Ce nouvel opus est bien différent du dernier album du groupe
sorti en 2018, Skald, dans le sens où ce dernier se voulait une parenthèse dans la
carrière d’Einar Selvik. En effet les sonorités explorées étaient plus folk, plus traditionnelles,
l’artiste se mettant dans la peau d'un véritable scalde (ancien nom donné aux poètes scandinaves). Un album avec le moins d’effets
possible, un projet somme tout très minimaliste. Avec Kvitravn, nous revenons à un Wardruna plus « classique », dans le sens où la musique est
très épique, presque une bande-son de film, mais aussi très ritualiste. Le
nombre d’instruments traditionnels utilisés est impressionnant, notons le Kravik-lyre, le Trossingen-lyre, le Taglharpa,
le Langeleik, le Crwth, le Lur ou encore le Moraharpa.
"Synkverv" nous offre une belle entrée en matière mais c’est avec "Kvitravn", le titre éponyme de l’album, très puissant et rythmique avec ses voix hypnotiques, que l’on se replonge corps et âme dans l’univers de Wardruna. On y entend un corbeau croasser ; ce thème du corbeau, très récurrent, n’est pas choisi par hasard.
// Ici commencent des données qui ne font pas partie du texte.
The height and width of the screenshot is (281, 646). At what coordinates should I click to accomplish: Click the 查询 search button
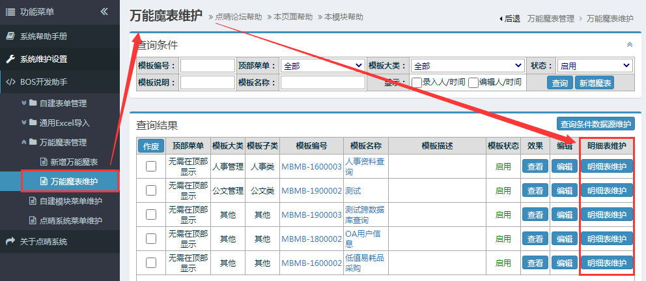coord(560,83)
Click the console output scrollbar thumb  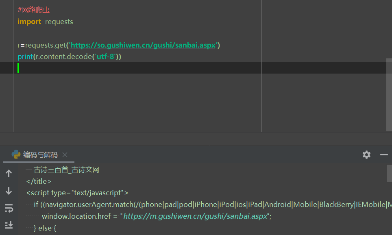pos(389,173)
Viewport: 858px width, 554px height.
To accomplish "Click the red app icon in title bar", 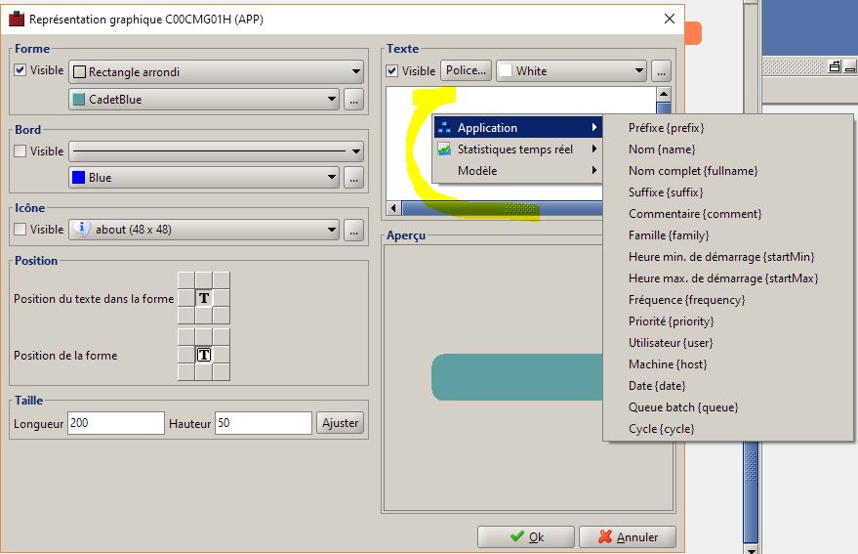I will click(x=17, y=20).
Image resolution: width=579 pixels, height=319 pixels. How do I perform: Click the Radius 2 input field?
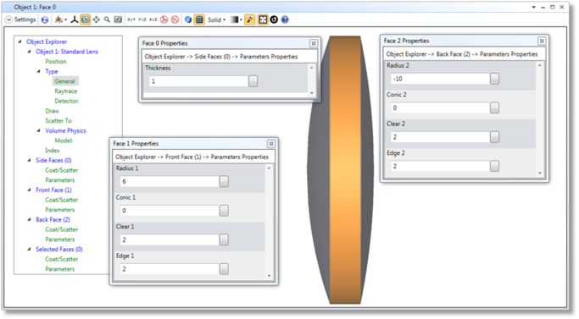coord(440,79)
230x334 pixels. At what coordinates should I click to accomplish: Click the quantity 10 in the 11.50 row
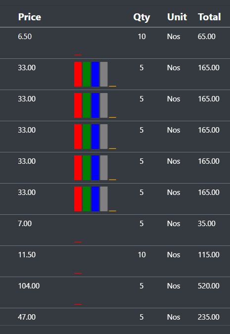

En effet, selon Einar Selvik, le corbeau est son animal totémique et il était perçu comme l’intermédiaire entre le monde des hommes et celui des dieux. "Skugge" fait de suite penser au titre très connu "Helvegen" dans ses chœurs graves et ses sonorités. "Grá", plus dépouillé, sonne vraiment chamanique avec la voix de Lindy-Fay Hella qui se fait parfois haletante, parfois hurlante, toujours maîtrisée, nous rappelant combien la chanteuse apporte à ce projet depuis sa création en 2003.
"Fylgjutal" est un morceau épique et guerrier tout comme "Viseveiding"
et sa rythmique soutenue. "Munin", titre apaisant voire mélancolique, est un des
corbeaux messagers qui accompagnent le dieu Odin avec Hugin. Ces corbeaux parcourent
les neuf mondes et reviennent le lendemain pour rapporter au dieu ce
qu'ils ont vu et entendu. "Kvit Hjort" est très visuel, presque aérien, la corne
et le lur occupent une place de choix et on pourrait très bien entendre ce
morceau dans un film. "Vindavlarljod" bénéficie aussi de cette dimension fantastique
et puissante avec son riddim lancinant et sombre. "Ni" quant à lui, de part l’utilisation
de la flûte, a des sonorités plus médiévales.
"Andvevarljod", qui clôt l’album avec ses plus de dix minutes au compteur, est un morceau mystérieux et obscur. Le son des percussions ressemble à un marteau qui taperait sur une lame en train d’être forgée. Les chœurs sont hypnotiques, à la fois soutenus et éthérés. Einar semble chanter avec l’énergie du désespoir : sérieusement ce dernier titre est beau à en pleurer et je conseille même de le réécouter plusieurs fois pour en saisir toutes les subtilités.